There's no GC to catch this. There's no Flutter framework warning. There's no exception. Just a process that slowly consumes more and more memory until the OS decides it's done.
The discipline is absolute: allocate native memory, put the free in a finally, never leave the boundary without it.
ffigen: when you don't write bindings by hand
For a small C library with two or three functions, writing the bindings by hand is fine. For a library like SQLite — with over a hundred public functions — it's not.
ffigen is a Dart tool that reads C header files and generates the bindings automatically.

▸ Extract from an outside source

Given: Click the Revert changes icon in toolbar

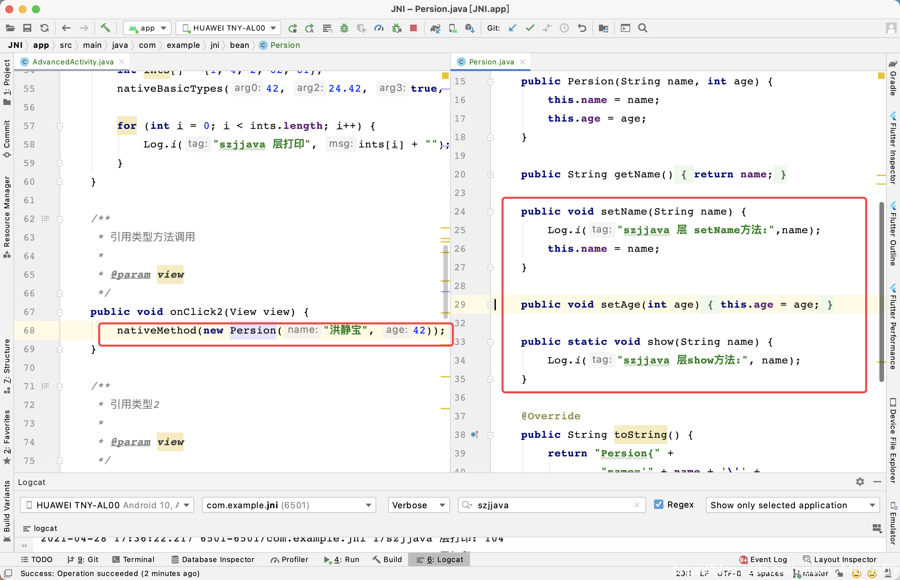Looking at the screenshot, I should pyautogui.click(x=582, y=27).
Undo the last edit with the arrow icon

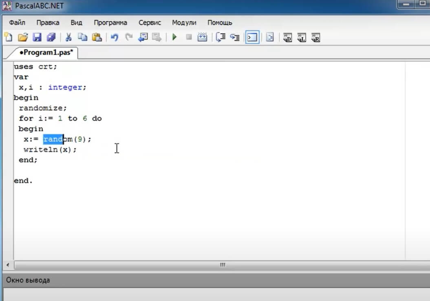coord(115,37)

You add it to dev_dependencies, point it at your .h files, run one command, and it produces a complete Dart file with all the typedefs, all the lookupFunction calls, and all the struct definitions.

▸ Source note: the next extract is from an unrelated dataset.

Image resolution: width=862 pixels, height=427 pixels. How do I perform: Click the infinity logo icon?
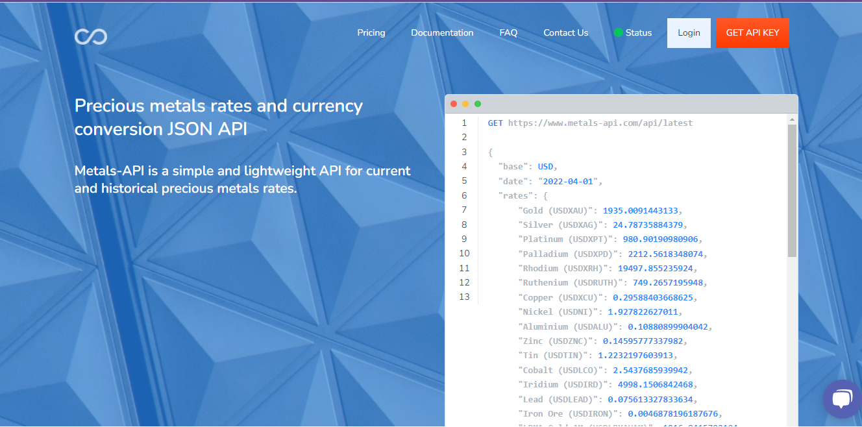point(90,36)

We'll cover ffigen properly when we integrate a real library in Post 5. For now: it exists, it works well, and you should know about it before you start writing bindings for a 200-function API by hand.
FFI vs platform channels — the clean distinction
There are two ways Flutter talks to native code. Understanding the difference prevents reaching for the wrong one.
Platform channels are for calling platform APIs — the operating system's capabilities. Reading contacts, accessing the camera, using Bluetooth, sending a push notification. The platform (iOS/Android) has an implementation; you're calling it. The channel passes a message, the platform handles it, the result comes back.
FFI is for calling code you bring yourself — a C library, your own C++ code. The platform is not involved. You compiled the code, you linked it, you call it directly.
Platform channels have overhead — message serialization, thread hops, platform thread dispatch. For occasional API calls this is imperceptible. For tight loops over camera frames, it's prohibitive. FFI has essentially no overhead beyond the function call itself — it's a direct CPU instruction.
The rule: if a pub.dev package exists for what you need, use it. Most of them are already wrapping C libraries via FFI or platform channels internally. If you have C/C++ code to run yourself, FFI. If you need OS capabilities no package covers, platform channels.
What this series builds
Post 1 has given you the why and the skeleton — the conceptual model, the type system, the build configuration, the first working call. From here, the series goes deeper:
Post 2 — Pointers, strings, and the hard part: passing complex types across the boundary. Pointer<Uint8>, calloc, converting Dart String to char* and back, the danger of mixing GC memory and native memory.
Post 3 — Structs: mapping C data structures to Dart. Field alignment, padding, nested structs, the category of bugs that produces silent data corruption rather than clear errors.
Post 4 — Callbacks: C calling Dart. NativeCallable — what it is, why it's harder than Dart calling C, and the thread safety implications when C calls back from a thread the Dart runtime doesn't own.
Post 5 — A real integration: calling libsodium from Flutter for authenticated encryption. The full pipeline: download the library, write a CMakeLists.txt, use ffigen to generate bindings, wrap it in a clean Dart API, test it.
The goal by the end of this series: you'll be able to take any C library, integrate it into a Flutter project on both Android and iOS, wrap it safely, and use it without leaking memory or corrupting data.
That's a capability most Flutter developers don't have. It's also the capability that lets you do things with Flutter that most Flutter developers think aren't possible.